By Travis Mounts
“Now put your heels over the edge.”
It was at that moment, standing on the ledge of the Ambassador Hotel, 14 stories above Douglas Avenue, that things got real for me.
I was on the edge of a building – with two ropes, a canvas harness and some metallic contraptions hopefully guaranteeing my safety – and it was my turn to climb down that building.
It can be a good thing, getting out of your comfort zone. Try a new restaurant or a new hobby. Go on vacation to a strange place. Meet folks who have different backgrounds, experiences and viewpoints. All of those sound like good ideas to me.
Suddenly, being told to step off the ledge of the hotel seemed like a step too far. My doubts were reinforced when, just moments into my journey down the side of the Ambassador Hotel, I slipped off said ledge and slammed into it, hip first, with the entire weight of my body.
How did I get here?
My journey to the roof of the Ambassador Hotel started a couple of months ago when our newspaper group signed on as a media partner with Project Access and its Access the Edge fundraiser. Project Access is a nonprofit that coordinates donated health care to Sedgwick County residents who have no health insurance and fall within poverty guidelines. As part of the partnership, somebody from our office got to take part in Access the Edge.
I agreed to be that somebody, obviously without a full understanding of what I was getting myself into.
I’ve done some rappelling before. Granted, it was more than 30 years ago, and I literally was a fraction of the man I am today – nearly 100 pounds lighter. I was young, skinny, and had an entirely different perspective on my own mortality.
So on Friday morning, Aug. 30, I was standing on the roof of the hotel, all my safety equipment on, getting instructions on what to do. A few minutes later, I was standing under a three-legged metal contraption that held a pair of ropes and was itself strapped to various parts of the building. Three different people checked my equipment and then checked me. And then I climbed over the half wall at the top of the building and placed my feet on the ledge, 14 stories up.
At no point through any of this did I really begin to get nervous. Then came those words.
“Now put your heels over the edge.”
And that’s when things got real.
Having rappelled and gotten into rock climbing for a while, I had complete faith in my safety equipment. I knew how to rappel, even though the highest cliff face I had ever gone down was less than half of the altitude I found myself at.
None of that really mattered. I like to joke that I don’t have a fear of heights, just a fear of falling to my death, but that’s a lie. Heights do freak me out a bit, although with time I get more confident.
So after slipping and slamming into the building, I quickly recovered and started my descent. It went quickly, and I felt like I knew what I was doing.
On another rope to my left was KMUW’s Ascha Lee. As you can see in the accompanying photo, she looked like she had a great time. She started down a few moments before me, but by the halfway point of the building, I had passed her.

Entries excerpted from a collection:

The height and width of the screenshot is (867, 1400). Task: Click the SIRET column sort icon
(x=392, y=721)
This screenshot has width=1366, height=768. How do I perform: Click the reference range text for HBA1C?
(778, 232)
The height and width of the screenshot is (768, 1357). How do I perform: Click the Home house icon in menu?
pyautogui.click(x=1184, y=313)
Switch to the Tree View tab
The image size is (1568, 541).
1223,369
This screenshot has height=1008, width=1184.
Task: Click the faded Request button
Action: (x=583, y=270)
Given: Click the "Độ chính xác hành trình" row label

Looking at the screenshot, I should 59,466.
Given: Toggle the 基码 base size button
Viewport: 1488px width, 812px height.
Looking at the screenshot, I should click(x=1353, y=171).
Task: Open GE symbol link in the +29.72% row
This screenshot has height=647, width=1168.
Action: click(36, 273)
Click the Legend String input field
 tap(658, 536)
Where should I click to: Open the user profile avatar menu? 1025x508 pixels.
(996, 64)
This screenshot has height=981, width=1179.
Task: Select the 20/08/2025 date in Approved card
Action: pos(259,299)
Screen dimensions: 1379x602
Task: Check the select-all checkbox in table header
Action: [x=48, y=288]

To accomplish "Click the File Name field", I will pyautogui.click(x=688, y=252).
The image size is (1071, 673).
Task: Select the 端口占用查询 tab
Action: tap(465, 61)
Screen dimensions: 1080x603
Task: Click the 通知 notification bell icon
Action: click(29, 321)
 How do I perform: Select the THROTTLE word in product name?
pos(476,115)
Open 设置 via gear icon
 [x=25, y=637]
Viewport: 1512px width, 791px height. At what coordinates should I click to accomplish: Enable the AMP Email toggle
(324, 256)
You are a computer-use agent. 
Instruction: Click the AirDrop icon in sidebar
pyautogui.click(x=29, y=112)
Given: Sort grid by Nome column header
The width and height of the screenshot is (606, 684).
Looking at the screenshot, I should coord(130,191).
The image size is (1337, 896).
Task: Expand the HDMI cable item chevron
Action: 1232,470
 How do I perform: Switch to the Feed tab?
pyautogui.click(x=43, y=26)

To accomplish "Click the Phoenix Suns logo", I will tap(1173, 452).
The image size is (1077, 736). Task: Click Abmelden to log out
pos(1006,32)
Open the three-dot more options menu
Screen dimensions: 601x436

=== REQUEST 1 ===
Answer these questions using the column about rappelling down the Ambassador Hotel.
(a) How many stories above Douglas Avenue was the hotel ledge?
(b) Residents of which county receive the donated health care that Project Access coordinates?
(c) On what day and date did the writer stand on the roof of the hotel?
=== REQUEST 2 ===
Decide whether each statement agrees with the column about rappelling down the Ambassador Hotel, and quote the words that settle it.
(a) The writer had never rappelled before the Access the Edge event.
(b) Three different people checked the writer's equipment before the descent.
(c) Ascha Lee reached the halfway point of the building ahead of the writer.
=== REQUEST 3 ===
Return the passage of the column about rappelling down the Ambassador Hotel from "So on Friday" to "found myself at.".
None of these entries is needed for the work on the column.

=== TASK RESULT 1 ===
(a) 14 stories.
(b) Sedgwick County.
(c) Friday, Aug. 30.

=== TASK RESULT 2 ===
(a) No: "I’ve done some rappelling before."
(b) Yes: "Three different people checked my equipment and then checked me."
(c) No: "but by the halfway point of the building, I had passed her."

=== TASK RESULT 3 ===
So on Friday morning, Aug. 30, I was standing on the roof of the hotel, all my safety equipment on, getting instructions on what to do. A few minutes later, I was standing under a three-legged metal contraption that held a pair of ropes and was itself strapped to various parts of the building. Three different people checked my equipment and then checked me. And then I climbed over the half wall at the top of the building and placed my feet on the ledge, 14 stories up.
At no point through any of this did I really begin to get nervous. Then came those words.
“Now put your heels over the edge.”
And that’s when things got real.
Having rappelled and gotten into rock climbing for a while, I had complete faith in my safety equipment. I knew how to rappel, even though the highest cliff face I had ever gone down was less than half of the altitude I found myself at.